--- TEXT FOR ANALYSIS ---
Here’s how to tell if your home is mouse-free:
Observe that no mice were caught for at least one to two weeks
Confirm there are no new droppings or gnaw marks
Listen for silence at night instead of scratching noises
Notice if foul smells, like stale ammonia from mouse urine, are gone
Keeping your home tidy is one of the best ways to prevent a mouse problem. Mice are always searching for accessible food sources, so store food in airtight containers, secure trash behind closed cabinet doors, and clean up spills and crumbs immediately. Reducing clutter also helps by giving mice fewer places to hide or nest.
Regularly inspect your home's exterior for new gaps or holes that mice could squeeze through and address them quickly. Don't forget about yard maintenance—trim shrubs and keep vegetation away from your house. Overgrown areas near your home can become prime nesting spots, making it easier for mice to find their way inside.
Your trash may not be as secure as you think it is. Invest in a lockable garbage bin for your food waste to keep animals out of your yard.
It’s good to know how to get rid of mice in the walls, but it’s even better to understand how much you can take on yourself. There comes a point where only a local mouse exterminator can handle the job. The telltale signs you’ve reached that point are when you’ve seen mice multiple times or you spot signs of a rodent infestation, like many droppings and freshly made holes in the walls or floor. If you’ve already tried the DIY methods above and they aren’t working, it’s time to pick up the phone and get a professional’s help.
That said, you may be able to fend them off yourself. If you’re not skittish towards animals and can handle most household problems, try all three of the DIY methods above and then see where you’re at. Just keep in mind that you’re taking the risk of missing a nest or entry point and might have to start over.
--- SUPPLIED RECORDS ---
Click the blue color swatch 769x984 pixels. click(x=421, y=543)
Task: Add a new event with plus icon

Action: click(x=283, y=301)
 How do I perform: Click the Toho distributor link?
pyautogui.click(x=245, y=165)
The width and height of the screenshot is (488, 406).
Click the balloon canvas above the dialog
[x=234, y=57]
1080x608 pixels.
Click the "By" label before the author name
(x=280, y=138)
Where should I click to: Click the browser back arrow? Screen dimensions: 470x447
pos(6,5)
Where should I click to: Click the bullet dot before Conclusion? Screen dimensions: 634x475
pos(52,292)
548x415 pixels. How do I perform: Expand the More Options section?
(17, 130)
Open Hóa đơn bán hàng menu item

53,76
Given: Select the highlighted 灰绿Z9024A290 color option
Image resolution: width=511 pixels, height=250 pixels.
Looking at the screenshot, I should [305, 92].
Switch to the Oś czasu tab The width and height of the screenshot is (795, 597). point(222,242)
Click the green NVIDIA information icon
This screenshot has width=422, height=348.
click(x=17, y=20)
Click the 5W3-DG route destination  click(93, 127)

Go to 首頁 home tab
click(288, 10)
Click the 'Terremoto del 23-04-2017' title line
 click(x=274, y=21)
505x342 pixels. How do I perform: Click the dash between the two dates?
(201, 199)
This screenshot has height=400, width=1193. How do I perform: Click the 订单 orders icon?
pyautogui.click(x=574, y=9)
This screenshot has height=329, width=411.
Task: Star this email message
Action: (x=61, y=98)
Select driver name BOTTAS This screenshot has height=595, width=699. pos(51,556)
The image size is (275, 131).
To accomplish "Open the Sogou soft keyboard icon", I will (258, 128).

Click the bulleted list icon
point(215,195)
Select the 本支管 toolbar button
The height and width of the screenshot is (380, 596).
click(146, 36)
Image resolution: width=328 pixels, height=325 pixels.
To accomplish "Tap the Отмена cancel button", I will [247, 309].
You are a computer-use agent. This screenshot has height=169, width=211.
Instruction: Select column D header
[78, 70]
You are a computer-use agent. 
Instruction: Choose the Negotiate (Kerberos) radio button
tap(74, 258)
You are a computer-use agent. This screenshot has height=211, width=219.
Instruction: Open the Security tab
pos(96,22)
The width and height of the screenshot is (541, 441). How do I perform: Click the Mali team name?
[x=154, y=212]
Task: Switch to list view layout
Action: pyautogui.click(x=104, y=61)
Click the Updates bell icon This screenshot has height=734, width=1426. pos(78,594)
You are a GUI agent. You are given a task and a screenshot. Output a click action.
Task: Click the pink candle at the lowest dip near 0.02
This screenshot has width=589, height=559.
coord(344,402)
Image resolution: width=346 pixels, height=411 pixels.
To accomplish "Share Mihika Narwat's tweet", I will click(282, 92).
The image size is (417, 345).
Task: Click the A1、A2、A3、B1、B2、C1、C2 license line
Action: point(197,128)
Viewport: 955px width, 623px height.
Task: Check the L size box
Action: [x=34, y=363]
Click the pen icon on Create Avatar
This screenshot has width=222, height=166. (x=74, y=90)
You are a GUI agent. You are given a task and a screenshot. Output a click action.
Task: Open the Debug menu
---
- TASK INSTRUCTIONS -
1. According to the text on dealing with mice, how long should go by without any mice caught before the home can be considered mouse-free?
2. Continue the text on getting rid of mice from the point where it stops.

- TASK ANSWERS -
1. At least one to two weeks.

2.
The average rodent exterminator costs $375, but this price can go up with every supplemental visit you require. If you go the DIY route, you can expect to spend anywhere from $5 to $35 on each live trap and a few more dollars on the materials you use to seal gaps, like steel wool and wire mesh. While the professional route costs more, there is a higher chance the job will be done efficiently without as much risk of missing a nest or opening and having to try again.
Exterminators remove mice in walls by identifying entry points and sealing them to stop further access to these spaces. They may then open drywall to place food-scented traps inside for capture and then reseal to open and retrieve traps later. Next, they place traps along walls or baseboards inside, as mice tend to follow walls using their whiskers for guidance. Afterward, they may recommend repairs or modifications to prevent future infestations.
A rodent infestation often has a distinctive, unpleasant smell. The most common odor is a strong, musky scent, similar to stale ammonia, which comes from mouse urine. As the infestation grows, the smell can become more intense. You might also notice a foul, decomposing odor if mice or rats die inside the walls or hidden areas. This combination of smells is a clear sign of a rodent problem and should prompt immediate action to address the infestation.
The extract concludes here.